Townsend also argues that she is guilty of theft or attempted simple robbery, and not simple robbery, because "although she engaged in a physical altercation with the store clerk when leaving, [she] did not overcome the clerk’s resistance or compel his acquiescence in the carrying away" of the liquor. "Instead," she argues, "the clerk thwarted [her] attempt to carry away the liquor and [she] left empty-handed." Townsend therefore concludes that because she "never completed the crime of simple robbery, her conviction must be reversed."

We understand Townsend’s argument to be that she is not guilty of simple robbery because she relinquished possession of the liquor bottles once she was outside of the store and Trader Joe’s ultimately retained them. Because one of the bottles was destroyed during the struggle that ensued after Townsend removed the bottles from the wine shop, we question whether the record supports Townsend’s argument. Nonetheless, we consider the issue that Townsend has raised and turn our attention to the language of the charging statute.

Again, the simple-robbery statute requires the use or threat of imminent use of force "against any person to overcome the person’s resistance or powers of resistance to, or to compel acquiescence in, the taking or carrying away" of personal property. Minn. Stat. § 609.24 (emphasis added). Commission of a simple robbery "does not require that the use of force or threats actually precede or accompany the taking" but rather "requires only that the use of force or threats precede or accompany either the taking or the carrying away." State v. Kvale , 302 N.W.2d 650, 653 (Minn. 1981) (emphasis added). Thus, caselaw treats the "taking" and the "carrying away" as separate acts. See id . (stating that the use of force "overcame the victim’s power to resist and compelled his acquiescence both in the completed taking and in the contemporaneous carrying away of the [property]"); see also State v. Thonesavanh , 904 N.W.2d 432, 438 (Minn. 2017) (noting that the supreme court had previously held that "even temporary ‘control or dominion’ over another’s property was sufficient to ‘complete’ the offense of simple robbery, even if there was no evidence that the defendant had ‘carr[ied] away’ the property" (alteration in original) (quoting State v. Solomon , 359 N.W.2d 19, 21 (Minn. 1984) )).

Townsend’s argument recognizes that "taking" and "carrying away" are separate and distinct acts under the simple-robbery statute. She concedes that "as soon as she took the bottle of [liquor] off the shelf and put it in her purse, she was guilty of theft" and argues that she "was initially only guilty of theft because she accomplished the ‘taking’ of the liquor without any use of force or threat of force against anyone." As to the carrying away, Townsend asserts that she is not guilty of simple robbery because she "did not overcome the clerk’s resistance or compel his acquiescence in the carrying away." As to that assertion, Townsend argues that the sufficiency of the state’s evidence turns on the interpretation of the simple-robbery statute and sets forth the standards that would guide such an interpretation. However, Townsend does not engage in statutory interpretation to support her position. Nonetheless, because we agree that statutory interpretation principles are appropriately considered in addressing Townsend’s argument, we turn to those principles.

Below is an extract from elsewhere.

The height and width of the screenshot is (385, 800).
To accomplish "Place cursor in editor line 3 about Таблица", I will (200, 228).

Statutory interpretation begins by assessing whether the statute’s language, on its face, is ambiguous. An ambiguity exists only when the statutory language is subject to more than one reasonable interpretation. If a statute is unambiguous, [appellate courts] apply the statute’s plain meaning.

If a statute does not define a word or phrase, [appellate courts] give that word or phrase its plain and ordinary meaning. To determine plain meaning, [appellate courts] look to the dictionary definitions of the words and apply them in the context of the statute.

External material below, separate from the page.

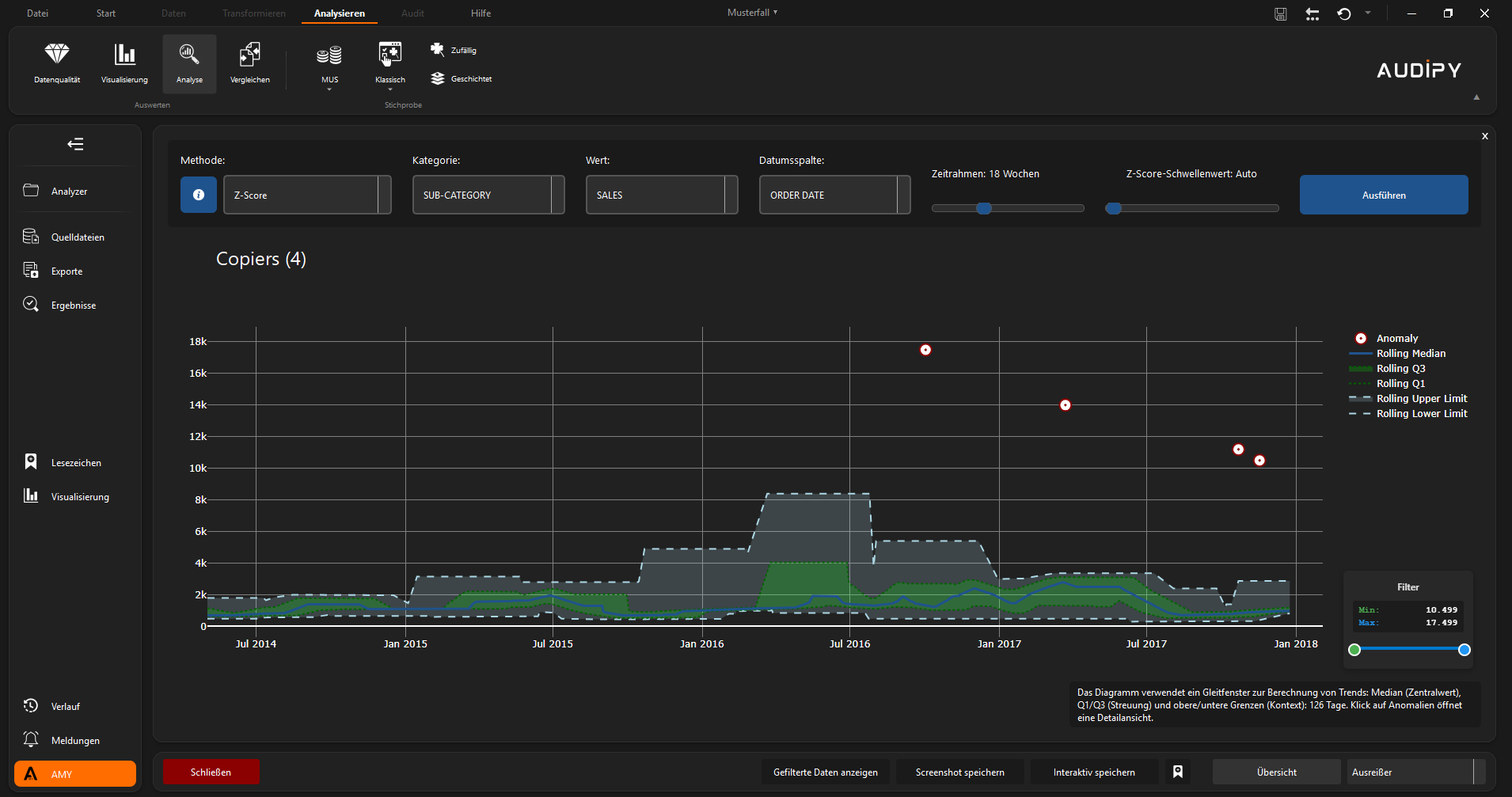The height and width of the screenshot is (797, 1512).
Task: Toggle Anomaly series in chart legend
Action: pos(1396,338)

State v. Prigge , 907 N.W.2d 635, 638 (Minn. 2018) (quotations omitted).

Given the facts of this case, it is appropriate to focus on the phrase "carrying away." Townsend does not assert that the phrase "carrying away"—or any other part of the simple-robbery statute—is ambiguous. Although "carrying away" is undefined, its plain and ordinary meaning is reflected in dictionary definitions. For example, the Minnesota Supreme Court recently used dictionary definitions to define "carry" when interpreting Minn. Stat. § 624.7142, subd. 1(4) (2016), which provides that "[a] person may not carry a pistol on or about the person’s clothes or person in a public place" when the person is under the influence of alcohol. Id. at 638-39. The supreme court used the following dictionary definitions in its analysis: (1) "[t]o hold or support while moving; bear," (2) "[t]o move or take from one place to another; transport: a train carrying freight ," and (3) "[t]o keep or have on one’s person." Id. (alterations in original) (quoting The American Heritage Dictionary of the English Language 285 (5th ed. 2011)). The American Heritage Dictionary lists several definitions of "away," and the first definition is as follows: "[f]rom a particular thing or place: ran away from the lion ." American Heritage , supra , at 125.

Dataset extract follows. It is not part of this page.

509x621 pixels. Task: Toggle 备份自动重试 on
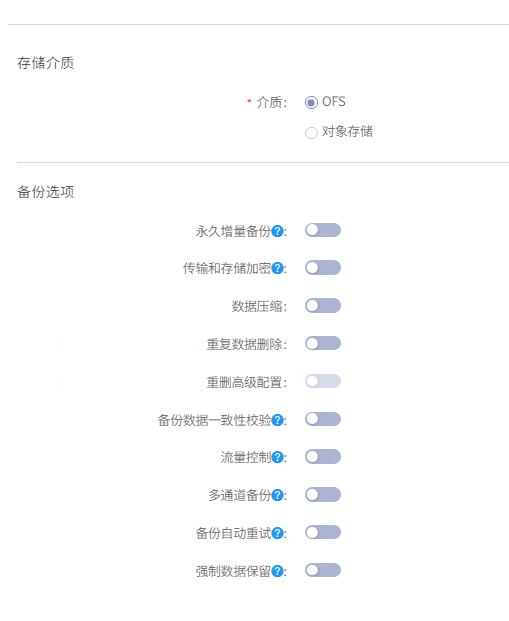pos(323,532)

Applying these dictionary definitions in the context of the simple-robbery statute, while treating "taking" and "carrying away" as distinct acts, we conclude that "carrying away" is the act of moving personal property from the location of the taking. Nothing in the plain language of the simple-robbery statute suggests that personal property is not carried away if a robber uses or threatens the imminent use of force to overcome a person’s resistance such that the robber is able to move personal property from the location of the taking and then relinquishes possession of the property nearby. Nor does the plain language suggest that property is not carried away unless it is moved a certain distance from the location of the taking. Under the plain language of the simple-robbery statute, property is carried away if it is moved from the location of the taking.

We now consider whether the evidence was sufficient to sustain Townsend’s conviction using the definition of carrying away set forth above, that is, moving personal property from the location of the taking. Specifically, we consider whether the evidence was sufficient to prove that Townsend used or threatened the imminent use of force against W.S. to overcome his resistance to Townsend’s removal of the liquor bottles from the wine shop.

W.S. testified that he observed Townsend put "multiple" bottles of liquor in her handbag in the Trader Joe’s wine shop and that he attempted to physically restrain Townsend as she walked out of the wine shop and into the common hallway with the bottles. W.S. also testified that once he and Townsend were in the common hallway, Townsend threatened and attempted to bite him. After which, W.S. released his hold on Townsend, and she moved toward the exit from the common hallway to the sidewalk outside of Trader Joe’s. W.S.’s testimony established that although the struggle between W.S. and Townsend continued as Townsend moved out of the common hallway, she made it to the sidewalk outside, with some of the liquor bottles that W.S. had seen her place in her handbag.

When the evidence is viewed in the light most favorable to the conviction, it shows that Townsend’s threat and attempt to bite W.S. overcame his resistance such that Townsend was able to carry some of the liquor bottles out of the common hallway and onto the sidewalk outside of Trader Joe’s, which was away from the location of the taking. Thus, the evidence was sufficient to prove that Townsend used or threatened the imminent use of force against W.S. to overcome his resistance, or to compel acquiescence in, the carrying away of some of the liquor bottles that Townsend took in the wine shop.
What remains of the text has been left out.